Of course, few, if any, of these new planets have been seen - they don't glow like stars, after all. Rather, their existence is discerned through various techniques. Maybe their gravitational pull causes the parent star to wobble a bit. Or, if they cross directly in front of the star, light flickers for just an instant. Such methods have proven valid closer to home. Neptune was first detected through the wobble it caused Uranus. Same with Pluto, whose status as a planet was revoked in 2006, thus disgracing our own Whitepebble Institute staff scientist Tom Tombaugh, whose only real credentials are a claimed distant relationship to Clyde Tombaugh, Pluto's founder. He's made other scientific contributions, to be sure, but they are all relatively minor - his thesis paper on sock-eating shoes, for instance. His real eminence stems from Pluto.

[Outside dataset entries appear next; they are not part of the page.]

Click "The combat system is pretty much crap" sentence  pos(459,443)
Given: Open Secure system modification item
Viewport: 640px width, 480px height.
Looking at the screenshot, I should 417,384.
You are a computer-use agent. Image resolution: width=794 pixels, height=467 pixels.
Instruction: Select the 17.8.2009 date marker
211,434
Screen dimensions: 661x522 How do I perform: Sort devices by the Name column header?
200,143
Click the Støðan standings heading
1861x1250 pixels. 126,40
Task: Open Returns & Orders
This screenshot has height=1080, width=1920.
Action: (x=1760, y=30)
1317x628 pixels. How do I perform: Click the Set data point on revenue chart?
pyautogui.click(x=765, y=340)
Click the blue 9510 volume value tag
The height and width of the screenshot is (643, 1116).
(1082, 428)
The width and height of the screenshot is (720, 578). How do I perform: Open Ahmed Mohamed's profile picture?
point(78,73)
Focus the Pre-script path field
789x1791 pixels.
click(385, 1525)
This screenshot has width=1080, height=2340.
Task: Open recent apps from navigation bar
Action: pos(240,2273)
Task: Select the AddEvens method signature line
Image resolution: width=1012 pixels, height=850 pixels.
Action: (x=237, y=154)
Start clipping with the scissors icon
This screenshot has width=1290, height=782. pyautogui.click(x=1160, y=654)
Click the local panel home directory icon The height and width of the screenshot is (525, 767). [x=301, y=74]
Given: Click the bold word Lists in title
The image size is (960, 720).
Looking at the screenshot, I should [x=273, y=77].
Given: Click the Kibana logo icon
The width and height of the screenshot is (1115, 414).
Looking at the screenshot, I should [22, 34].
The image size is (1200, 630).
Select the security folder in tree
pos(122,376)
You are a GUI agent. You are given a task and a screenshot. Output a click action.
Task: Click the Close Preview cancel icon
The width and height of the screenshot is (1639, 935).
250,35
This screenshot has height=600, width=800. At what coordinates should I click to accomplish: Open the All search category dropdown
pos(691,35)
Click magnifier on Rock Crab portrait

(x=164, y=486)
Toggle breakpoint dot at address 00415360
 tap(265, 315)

But Neptune and Pluto are light-minutes from Earth. These new planets are light-years. Are we really so adept at discerning what's way way out there? Maybe - but I look at it less confidently than with telling what's in our own back yard - our own solar system. Frankly, whenever scientists say they have discovered this or that I tend to accept it, but I do so tentatively, always with the caveat that these guys are frequently full of themselves, bursting with pride at human accomplishment, and intolerant of any layman who would question their theories, until they themselves revise them. Or - I suspect, its not so much those front line empirical scientists who are the problem, but a second buttressing layer of scientist-philosopher-cheerleader-atheist types, who ram science down all of our throats as the be-all and end-all. Me, I tend to side with that famous scientist and ex-Beatle John Lennon, who said "everything they told me as a kid has already been disproved by the same type of 'experts' who made them up in the first place." [quoted in interview with Playboy, so plainly I got this second-hand]
Now, it turns out that this year, 2009, is the 400th anniversary of Galileo's telescope. It's also the 400th anniversary of Kepler's publishing the laws of planetary motion. In time, telescopes would reveal our solar system to be only a tiny speck of existence, and not the embodiment of reality itself, as had till then been presumed. This discovery molded human notions regarding God. Says the Economist magazine: "it was easier to believe that a human sized universe was one that might have been brought into being with humanity in mind. It is harder, though, to argue that the modern version of cosmology, let alone any hypothetical one which is multiversal rather than universal, has come about for mankind's convenience." (8/15/09 pg 12)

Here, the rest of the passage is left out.